When Everette Taylor takes the stage at the Greater Richmond Convention Center on May 10, it will be a homecoming. The Richmond native and CEO of Kickstarter has been named keynote speaker for Virginia Commonwealth University’s spring commencement ceremony.
Taylor, 35, leads the Brooklyn-based crowd-funding platform, which supports creative proj- ects across the globe. Before joining Kickstarter in 2022, he held executive roles at companies including Skurt and Artsy. By the age of 30, he had founded four companies that reached multimillion dollar valuations.
His path to success was far from conventional. Raised in Richmond’s Broad Rock neighborhood on the city’s South Side, Taylor was brought up by a single mother and experienced periods of homelessness as a teenager. He briefly attended Virginia Tech before leaving to pursue business ventures full time.
“Richmond made me the man I am today because it kept me hungry. It kept me ambitious,”Taylor says. “I grew up on a rougher side of the city so I saw the gangs, I saw the drugs, I saw the assaults and all those things, but at the same time, I saw really hard-working people and hard-working families in the South Side.”

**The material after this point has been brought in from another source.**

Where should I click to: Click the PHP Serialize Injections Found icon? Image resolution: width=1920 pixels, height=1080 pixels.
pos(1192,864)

Since becoming CEO, Taylor has led several changes at Kickstarter, including the addition of new features such as payment installment plans. He has also focused on improving company culture and customer engagement.
Sean Leow, the company’s chief operating officer, called him “one of the most impactful leaders” he has worked with.

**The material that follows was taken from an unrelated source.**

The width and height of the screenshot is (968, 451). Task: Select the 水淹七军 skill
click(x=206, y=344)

“Now we’re focusing on customers and making sure that we’re empathetic in everything we do,” Leow said. “There was some complacency in the past towards growing the company, and Everette really is a shot in the arm in terms of wanting to bring that energy that this thing matters to the world.”
The VCU appearance will be Taylor’s second commencement address. He previously spoke at Shaw University, where he received an honorary doctorate in recognition of his contributions to society and public welfare.
Taylor said he’s still shaping what he plans to say to VCU’s graduates, but hopes to leave them with a message of resilience.
"I want the people in the room to feel the power,” Taylor says. “To feel like no matter what the obstacles in life that will come, because they surely will come, anything that they really want to do is possible.”
Taylor will deliver the commencement address for Virginia Commonwealth University on Saturday, May 10, 2025, at 10 a.m. at the Greater Richmond Convention Center.